== Brief ==
Arrange the lines as a Markdown table with the columns "Row" and "Line," starting with the line that contains "Task: Toggle Remote" and continuing through the end of the records. Leave out blank lines.

--- begin Supplied information ---

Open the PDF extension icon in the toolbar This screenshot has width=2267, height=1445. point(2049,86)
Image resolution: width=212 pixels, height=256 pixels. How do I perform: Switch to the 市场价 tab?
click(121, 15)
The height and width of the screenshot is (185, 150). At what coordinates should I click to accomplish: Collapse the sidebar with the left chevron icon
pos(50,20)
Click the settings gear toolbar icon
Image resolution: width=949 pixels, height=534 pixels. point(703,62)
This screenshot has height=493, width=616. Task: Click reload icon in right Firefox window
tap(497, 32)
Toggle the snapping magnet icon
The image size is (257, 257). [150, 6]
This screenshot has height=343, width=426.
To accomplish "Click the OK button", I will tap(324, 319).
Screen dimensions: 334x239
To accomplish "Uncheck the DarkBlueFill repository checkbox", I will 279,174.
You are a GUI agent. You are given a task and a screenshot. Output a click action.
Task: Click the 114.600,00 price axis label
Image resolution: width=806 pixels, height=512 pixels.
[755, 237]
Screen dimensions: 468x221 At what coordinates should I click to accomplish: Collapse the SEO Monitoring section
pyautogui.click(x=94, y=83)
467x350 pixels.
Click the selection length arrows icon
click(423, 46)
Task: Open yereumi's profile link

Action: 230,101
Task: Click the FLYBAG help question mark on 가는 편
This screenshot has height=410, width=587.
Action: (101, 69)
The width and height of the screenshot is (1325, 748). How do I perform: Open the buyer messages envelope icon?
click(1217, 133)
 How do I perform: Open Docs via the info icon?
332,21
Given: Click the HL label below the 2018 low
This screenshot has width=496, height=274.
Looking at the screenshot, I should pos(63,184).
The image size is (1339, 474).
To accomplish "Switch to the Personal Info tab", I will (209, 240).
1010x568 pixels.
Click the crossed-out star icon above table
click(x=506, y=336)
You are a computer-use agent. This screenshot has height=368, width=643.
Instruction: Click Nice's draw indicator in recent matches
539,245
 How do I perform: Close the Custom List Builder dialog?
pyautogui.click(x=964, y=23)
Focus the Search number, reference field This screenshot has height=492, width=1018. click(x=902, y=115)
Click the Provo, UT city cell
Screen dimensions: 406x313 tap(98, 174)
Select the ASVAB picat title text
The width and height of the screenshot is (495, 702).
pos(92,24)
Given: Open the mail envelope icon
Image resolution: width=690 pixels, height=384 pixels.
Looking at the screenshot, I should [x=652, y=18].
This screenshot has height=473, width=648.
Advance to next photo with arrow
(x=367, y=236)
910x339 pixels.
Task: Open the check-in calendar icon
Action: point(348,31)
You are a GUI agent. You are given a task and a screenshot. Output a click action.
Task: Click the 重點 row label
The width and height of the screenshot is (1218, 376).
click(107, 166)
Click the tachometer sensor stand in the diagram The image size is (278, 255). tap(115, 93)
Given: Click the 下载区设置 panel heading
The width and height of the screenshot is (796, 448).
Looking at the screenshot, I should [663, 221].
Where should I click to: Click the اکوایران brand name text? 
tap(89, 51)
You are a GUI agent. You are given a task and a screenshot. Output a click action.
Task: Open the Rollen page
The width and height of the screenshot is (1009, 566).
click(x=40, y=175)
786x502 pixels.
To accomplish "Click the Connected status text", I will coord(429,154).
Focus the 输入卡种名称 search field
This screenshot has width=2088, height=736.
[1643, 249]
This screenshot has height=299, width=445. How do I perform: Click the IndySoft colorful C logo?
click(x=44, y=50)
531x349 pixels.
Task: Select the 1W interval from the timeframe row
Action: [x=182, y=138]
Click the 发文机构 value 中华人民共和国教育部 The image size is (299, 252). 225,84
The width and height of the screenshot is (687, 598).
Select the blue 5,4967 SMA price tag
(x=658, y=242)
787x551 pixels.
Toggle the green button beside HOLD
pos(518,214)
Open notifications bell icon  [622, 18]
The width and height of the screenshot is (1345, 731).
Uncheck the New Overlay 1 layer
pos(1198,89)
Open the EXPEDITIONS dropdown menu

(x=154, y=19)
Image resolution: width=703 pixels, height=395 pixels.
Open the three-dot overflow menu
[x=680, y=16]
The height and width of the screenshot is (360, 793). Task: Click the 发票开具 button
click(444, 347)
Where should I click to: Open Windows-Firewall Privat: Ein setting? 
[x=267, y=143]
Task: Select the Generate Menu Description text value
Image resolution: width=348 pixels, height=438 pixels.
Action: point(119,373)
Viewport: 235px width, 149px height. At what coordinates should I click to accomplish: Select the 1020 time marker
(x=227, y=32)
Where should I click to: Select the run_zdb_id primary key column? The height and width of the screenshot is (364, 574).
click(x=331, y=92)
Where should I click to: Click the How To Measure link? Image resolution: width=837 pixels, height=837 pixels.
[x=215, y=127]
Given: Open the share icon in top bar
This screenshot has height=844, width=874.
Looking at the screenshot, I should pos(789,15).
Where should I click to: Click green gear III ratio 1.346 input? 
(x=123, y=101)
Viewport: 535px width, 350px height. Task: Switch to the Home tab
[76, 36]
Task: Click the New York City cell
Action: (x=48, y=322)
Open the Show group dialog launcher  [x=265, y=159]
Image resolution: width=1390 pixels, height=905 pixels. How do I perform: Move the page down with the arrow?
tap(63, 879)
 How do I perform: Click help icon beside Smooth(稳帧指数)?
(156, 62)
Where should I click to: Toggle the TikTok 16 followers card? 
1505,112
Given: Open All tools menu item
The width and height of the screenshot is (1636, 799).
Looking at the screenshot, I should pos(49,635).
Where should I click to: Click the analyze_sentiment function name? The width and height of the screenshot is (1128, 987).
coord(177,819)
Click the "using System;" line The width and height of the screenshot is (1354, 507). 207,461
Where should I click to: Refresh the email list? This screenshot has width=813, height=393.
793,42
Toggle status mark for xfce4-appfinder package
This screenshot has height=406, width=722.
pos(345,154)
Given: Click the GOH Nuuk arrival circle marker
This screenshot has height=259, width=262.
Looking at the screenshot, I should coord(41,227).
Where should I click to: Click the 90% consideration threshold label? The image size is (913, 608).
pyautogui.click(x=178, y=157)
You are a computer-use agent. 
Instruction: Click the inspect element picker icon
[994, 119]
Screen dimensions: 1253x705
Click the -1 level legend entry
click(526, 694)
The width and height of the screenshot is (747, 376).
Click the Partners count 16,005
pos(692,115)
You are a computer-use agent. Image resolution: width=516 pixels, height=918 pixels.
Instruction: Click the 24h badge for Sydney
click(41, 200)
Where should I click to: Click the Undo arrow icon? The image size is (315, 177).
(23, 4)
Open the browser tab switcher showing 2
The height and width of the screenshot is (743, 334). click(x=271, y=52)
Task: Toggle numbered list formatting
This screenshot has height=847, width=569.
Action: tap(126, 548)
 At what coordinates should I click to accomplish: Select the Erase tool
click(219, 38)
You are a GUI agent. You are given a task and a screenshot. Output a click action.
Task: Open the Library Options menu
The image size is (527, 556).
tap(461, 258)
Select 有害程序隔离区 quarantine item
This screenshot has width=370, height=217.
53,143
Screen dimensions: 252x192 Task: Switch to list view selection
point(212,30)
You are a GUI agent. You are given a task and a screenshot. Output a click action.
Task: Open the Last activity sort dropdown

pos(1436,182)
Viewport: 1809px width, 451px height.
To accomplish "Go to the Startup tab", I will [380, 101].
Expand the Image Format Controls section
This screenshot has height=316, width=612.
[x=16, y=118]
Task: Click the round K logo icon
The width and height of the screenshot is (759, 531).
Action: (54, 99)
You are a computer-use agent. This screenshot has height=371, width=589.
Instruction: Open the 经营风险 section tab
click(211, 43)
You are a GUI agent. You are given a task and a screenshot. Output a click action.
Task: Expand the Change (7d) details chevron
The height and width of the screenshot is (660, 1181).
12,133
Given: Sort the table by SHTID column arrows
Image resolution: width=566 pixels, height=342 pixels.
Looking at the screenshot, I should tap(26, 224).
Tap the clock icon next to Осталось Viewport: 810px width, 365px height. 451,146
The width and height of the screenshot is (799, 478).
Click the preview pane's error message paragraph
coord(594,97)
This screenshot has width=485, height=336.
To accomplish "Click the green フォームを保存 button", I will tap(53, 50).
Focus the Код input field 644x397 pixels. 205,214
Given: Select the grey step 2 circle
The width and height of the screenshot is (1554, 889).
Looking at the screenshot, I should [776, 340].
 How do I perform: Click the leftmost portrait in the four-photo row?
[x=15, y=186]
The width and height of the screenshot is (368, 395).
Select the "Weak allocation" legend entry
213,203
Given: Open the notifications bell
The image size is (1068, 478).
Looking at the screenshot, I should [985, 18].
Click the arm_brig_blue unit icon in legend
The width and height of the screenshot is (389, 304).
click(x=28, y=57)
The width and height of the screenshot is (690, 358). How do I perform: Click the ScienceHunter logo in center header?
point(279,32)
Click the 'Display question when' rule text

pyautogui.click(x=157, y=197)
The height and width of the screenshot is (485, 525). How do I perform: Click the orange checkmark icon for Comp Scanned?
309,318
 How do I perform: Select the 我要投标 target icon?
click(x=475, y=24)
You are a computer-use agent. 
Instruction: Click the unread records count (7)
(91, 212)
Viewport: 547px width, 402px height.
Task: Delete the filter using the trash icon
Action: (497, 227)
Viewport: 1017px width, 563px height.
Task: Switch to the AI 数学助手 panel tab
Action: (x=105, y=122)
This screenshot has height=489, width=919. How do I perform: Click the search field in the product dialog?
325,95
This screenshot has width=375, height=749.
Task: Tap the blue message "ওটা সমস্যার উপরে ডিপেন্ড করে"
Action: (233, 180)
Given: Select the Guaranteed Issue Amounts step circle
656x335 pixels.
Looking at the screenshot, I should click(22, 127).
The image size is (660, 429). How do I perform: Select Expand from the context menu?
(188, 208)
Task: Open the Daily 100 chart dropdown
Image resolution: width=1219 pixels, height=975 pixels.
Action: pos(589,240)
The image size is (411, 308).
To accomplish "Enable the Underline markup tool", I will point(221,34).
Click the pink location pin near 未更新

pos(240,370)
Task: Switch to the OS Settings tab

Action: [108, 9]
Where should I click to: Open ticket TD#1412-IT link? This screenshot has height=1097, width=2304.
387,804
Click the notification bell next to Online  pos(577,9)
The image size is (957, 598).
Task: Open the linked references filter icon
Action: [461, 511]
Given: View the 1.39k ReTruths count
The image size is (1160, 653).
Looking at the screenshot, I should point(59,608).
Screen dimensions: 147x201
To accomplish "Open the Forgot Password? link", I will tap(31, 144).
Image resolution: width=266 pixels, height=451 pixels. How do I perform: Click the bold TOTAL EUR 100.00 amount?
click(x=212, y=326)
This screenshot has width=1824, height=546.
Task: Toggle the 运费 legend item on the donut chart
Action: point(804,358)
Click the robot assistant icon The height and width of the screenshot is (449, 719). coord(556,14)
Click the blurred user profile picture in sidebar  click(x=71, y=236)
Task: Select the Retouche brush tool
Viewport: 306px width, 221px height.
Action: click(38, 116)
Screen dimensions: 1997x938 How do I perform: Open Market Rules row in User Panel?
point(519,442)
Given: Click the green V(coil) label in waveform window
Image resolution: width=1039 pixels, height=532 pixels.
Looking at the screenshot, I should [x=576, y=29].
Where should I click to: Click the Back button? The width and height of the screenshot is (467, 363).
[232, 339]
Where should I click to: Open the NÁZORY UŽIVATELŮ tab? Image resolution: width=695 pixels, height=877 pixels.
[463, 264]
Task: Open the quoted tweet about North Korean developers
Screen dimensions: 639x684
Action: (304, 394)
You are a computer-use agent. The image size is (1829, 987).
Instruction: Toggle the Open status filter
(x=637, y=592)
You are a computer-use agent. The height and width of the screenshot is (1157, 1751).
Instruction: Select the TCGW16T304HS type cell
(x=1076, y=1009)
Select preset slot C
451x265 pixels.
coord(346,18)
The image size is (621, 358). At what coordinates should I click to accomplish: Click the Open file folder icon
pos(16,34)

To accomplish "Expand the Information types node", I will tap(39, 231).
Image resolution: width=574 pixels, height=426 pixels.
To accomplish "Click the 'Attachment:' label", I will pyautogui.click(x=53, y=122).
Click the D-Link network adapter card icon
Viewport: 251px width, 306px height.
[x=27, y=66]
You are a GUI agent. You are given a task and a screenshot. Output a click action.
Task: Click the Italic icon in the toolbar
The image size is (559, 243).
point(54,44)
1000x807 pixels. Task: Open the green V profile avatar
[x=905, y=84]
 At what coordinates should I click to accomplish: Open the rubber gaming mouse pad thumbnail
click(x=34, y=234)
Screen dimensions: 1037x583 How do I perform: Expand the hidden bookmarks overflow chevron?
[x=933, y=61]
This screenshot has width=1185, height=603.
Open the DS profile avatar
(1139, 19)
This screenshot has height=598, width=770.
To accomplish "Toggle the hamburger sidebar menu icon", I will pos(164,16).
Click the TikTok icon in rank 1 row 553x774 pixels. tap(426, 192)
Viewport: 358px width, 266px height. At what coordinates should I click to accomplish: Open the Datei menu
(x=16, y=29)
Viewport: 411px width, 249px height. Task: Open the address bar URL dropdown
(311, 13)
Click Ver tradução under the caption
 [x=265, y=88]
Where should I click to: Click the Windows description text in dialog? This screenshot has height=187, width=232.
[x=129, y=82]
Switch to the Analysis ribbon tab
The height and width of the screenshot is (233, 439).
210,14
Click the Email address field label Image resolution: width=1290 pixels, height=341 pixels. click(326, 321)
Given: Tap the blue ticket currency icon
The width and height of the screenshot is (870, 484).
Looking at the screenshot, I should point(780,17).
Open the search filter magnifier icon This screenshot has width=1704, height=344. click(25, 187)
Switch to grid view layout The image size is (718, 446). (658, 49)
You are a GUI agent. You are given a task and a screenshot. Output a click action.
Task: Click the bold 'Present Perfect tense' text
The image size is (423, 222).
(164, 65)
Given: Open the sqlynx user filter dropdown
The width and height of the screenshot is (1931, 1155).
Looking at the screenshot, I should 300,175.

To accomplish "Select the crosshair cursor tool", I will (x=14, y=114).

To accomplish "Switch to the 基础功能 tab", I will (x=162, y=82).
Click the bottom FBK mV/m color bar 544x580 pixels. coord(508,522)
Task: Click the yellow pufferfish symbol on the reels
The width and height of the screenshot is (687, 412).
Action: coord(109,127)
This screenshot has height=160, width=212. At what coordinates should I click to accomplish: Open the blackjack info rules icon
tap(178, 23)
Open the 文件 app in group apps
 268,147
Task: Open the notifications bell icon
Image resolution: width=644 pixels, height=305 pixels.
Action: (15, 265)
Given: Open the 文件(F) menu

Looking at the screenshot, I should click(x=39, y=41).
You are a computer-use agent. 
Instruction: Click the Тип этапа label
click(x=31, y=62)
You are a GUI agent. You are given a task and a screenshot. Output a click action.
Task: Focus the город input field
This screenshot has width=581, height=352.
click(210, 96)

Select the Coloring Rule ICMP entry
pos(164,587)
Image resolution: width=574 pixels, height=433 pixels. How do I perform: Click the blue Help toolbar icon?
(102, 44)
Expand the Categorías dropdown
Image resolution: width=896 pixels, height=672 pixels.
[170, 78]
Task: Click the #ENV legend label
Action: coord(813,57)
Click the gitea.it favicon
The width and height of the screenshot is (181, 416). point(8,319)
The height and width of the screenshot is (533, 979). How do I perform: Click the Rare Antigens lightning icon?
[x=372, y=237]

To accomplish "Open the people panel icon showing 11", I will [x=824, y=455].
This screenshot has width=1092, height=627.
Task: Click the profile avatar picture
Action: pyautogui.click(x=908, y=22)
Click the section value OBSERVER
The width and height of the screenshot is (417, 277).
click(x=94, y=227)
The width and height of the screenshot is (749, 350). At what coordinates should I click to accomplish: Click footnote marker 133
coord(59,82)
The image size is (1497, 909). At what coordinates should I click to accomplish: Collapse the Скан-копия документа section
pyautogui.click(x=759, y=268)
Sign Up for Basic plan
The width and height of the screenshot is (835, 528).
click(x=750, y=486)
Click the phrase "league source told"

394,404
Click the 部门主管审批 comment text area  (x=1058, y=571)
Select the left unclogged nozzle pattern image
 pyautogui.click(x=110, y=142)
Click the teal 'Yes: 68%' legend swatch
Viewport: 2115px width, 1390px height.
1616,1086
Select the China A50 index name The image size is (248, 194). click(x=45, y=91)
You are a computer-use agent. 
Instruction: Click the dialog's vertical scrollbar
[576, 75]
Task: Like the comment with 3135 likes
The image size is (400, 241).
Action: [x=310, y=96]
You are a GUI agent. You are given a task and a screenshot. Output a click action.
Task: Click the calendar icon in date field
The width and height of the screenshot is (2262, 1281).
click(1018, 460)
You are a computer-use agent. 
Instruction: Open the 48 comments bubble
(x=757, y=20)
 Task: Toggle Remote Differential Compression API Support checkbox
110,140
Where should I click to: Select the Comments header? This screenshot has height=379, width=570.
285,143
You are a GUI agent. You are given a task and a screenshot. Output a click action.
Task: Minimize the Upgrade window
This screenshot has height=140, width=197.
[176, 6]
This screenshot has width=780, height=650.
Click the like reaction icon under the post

--- end Supplied information ---

== Full response ==
| Row | Line |
|---|---|
| 1 |  Task: Toggle Remote Differential Compression API Support checkbox |
| 2 | 110,140 |
| 3 | Where should I click to: Select the Comments header? This screenshot has height=379, width=570. |
| 4 | 285,143 |
| 5 | You are a GUI agent. You are given a task and a screenshot. Output a click action. |
| 6 | Task: Minimize the Upgrade window |
| 7 | This screenshot has height=140, width=197. |
| 8 | [176, 6] |
| 9 | This screenshot has width=780, height=650. |
| 10 | Click the like reaction icon under the post |